Several seniors remembered the terror that was midterms their freshman year. Grades ranged from A and B+ to D+ and F.

On the other hand, junior Lily Fratantonio recalled, “I took midterms my freshman year, and the experience honestly wasn’t too bad. I remember being stressed, but in the end, I studied and ultimately performed great on all of them.”

Currently, two grades, freshmen and sophomores, have never taken any form of a semester exam.

Currently, two grades, freshmen and sophomores, have never taken any form of a semester exam. Juniors have only taken one (a midterm during their freshman year) and seniors have taken three. Understandably, the overall lack of experience is causing anxiety for many students.

Sophomore Sydney Borges started studying and making quizlets for her hardest classes before Thanksgiving break. Sydney stated, “I’m super nervous. Definitely the most for Honors Chem and AP Euro.”

The testing schedule is completely and utterly new this year. Now, on Tuesday, December 14, students will take midterms for classes held during periods one, two, and three. On Wednesday they will sit for periods four, five, and six. Finally, on Thursday, December 16, students will test for periods seven, eight, and nine. Each exam session will be 75 minutes in length, and the school day will conclude at 12:15 pm. After all midterms have been taken, a much-needed Christmas break starts (finally!).

Mrs. Megan Regan, vice principle for academics, said that this change happened for several reasons. Many teachers stated that they wanted to be with their students during semester exams (possibly to watch them suffer?). In all seriousness, teachers do care about their students, and this switch allows for teachers to support their students throughout the entire process.

Students grab a snack and study in the Commons.

Sophomore Erik Kochilla, like many students, appreciates the new testing schedule. “I believe it’s a lot better to give us a whole school day for three tests,” he stated.

However, due to the layout of the testing schedule, students who take tests later in the week could be at an advantage compared to the students who take the same test earlier.  Teachers will, no doubt, take steps to decrease the effects of possible cheating, but students have mixed reactions.

Lily is concerned about the possibility for academic dishonesty. “During midterms my freshman year, there was some sort of tapping system that specific students were using,” she remembered.

However, Erik believes that the length and intensive amount of material on the tests will make a lapse of anyone’s moral continence harder. “I’m sure students will make cheat sheets or answer keys for each other. [But] the length of the test is too long to have a concealable answer key,” he said.

As stressful as midterms may be, they will not be impossible. In an email to parents and students, Mrs.

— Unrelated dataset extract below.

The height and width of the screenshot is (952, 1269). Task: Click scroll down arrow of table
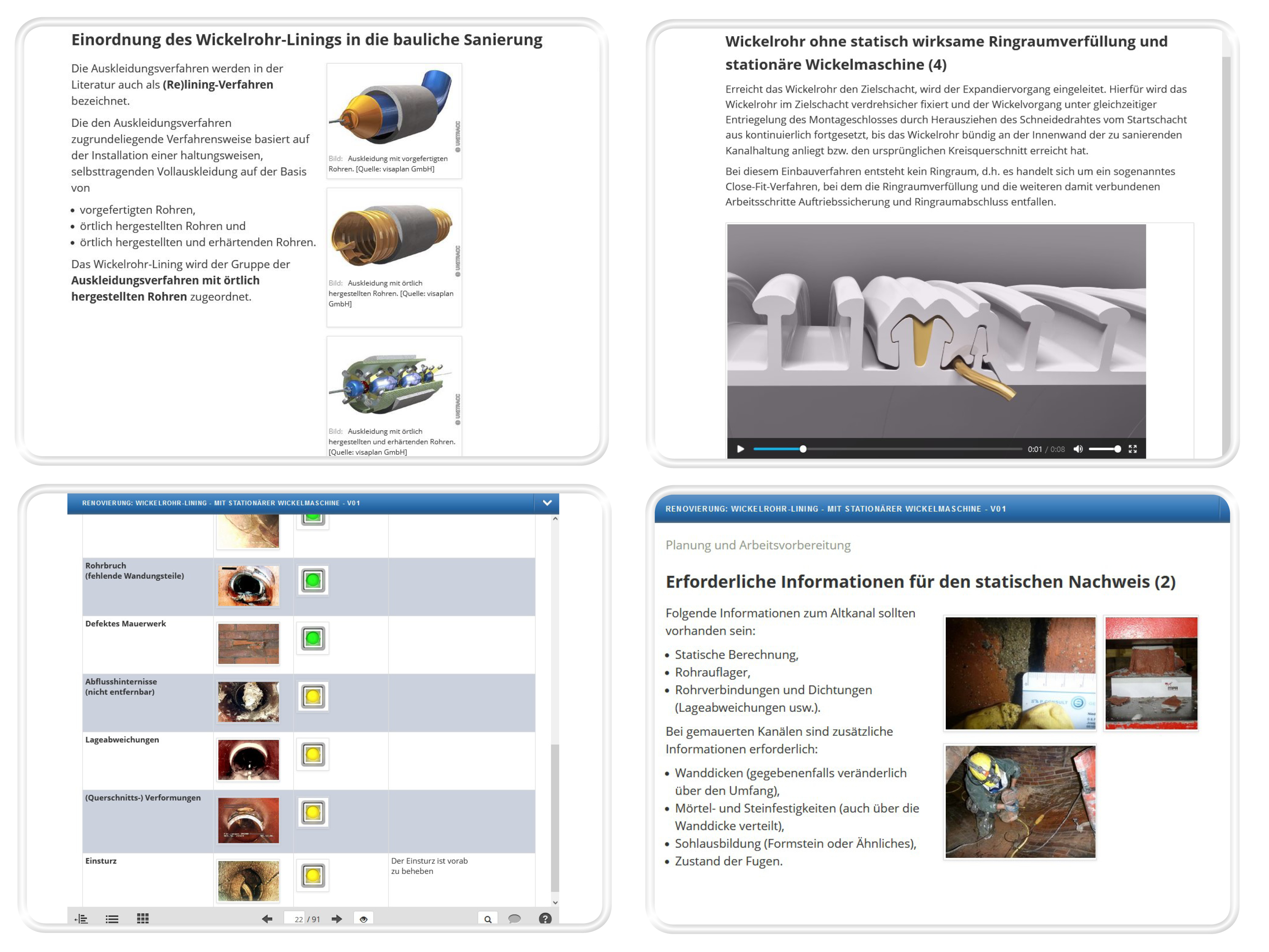click(x=555, y=902)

Regan recommends that students talk to their teachers about what information will be on their exams. Once armed with this knowledge, students should prioritize time for their harder classes and make a study schedule.

Senior Danny Konecny said, “I plan on doing whatever review my teachers give me.” In addition, he plans on studying until he feels confident with the material and forming a study group for AP Chemistry.

But most importantly, remember that semester exams are only glorified tests and getting a less than hoped for grade will not destroy anyone’s life (at least in theory).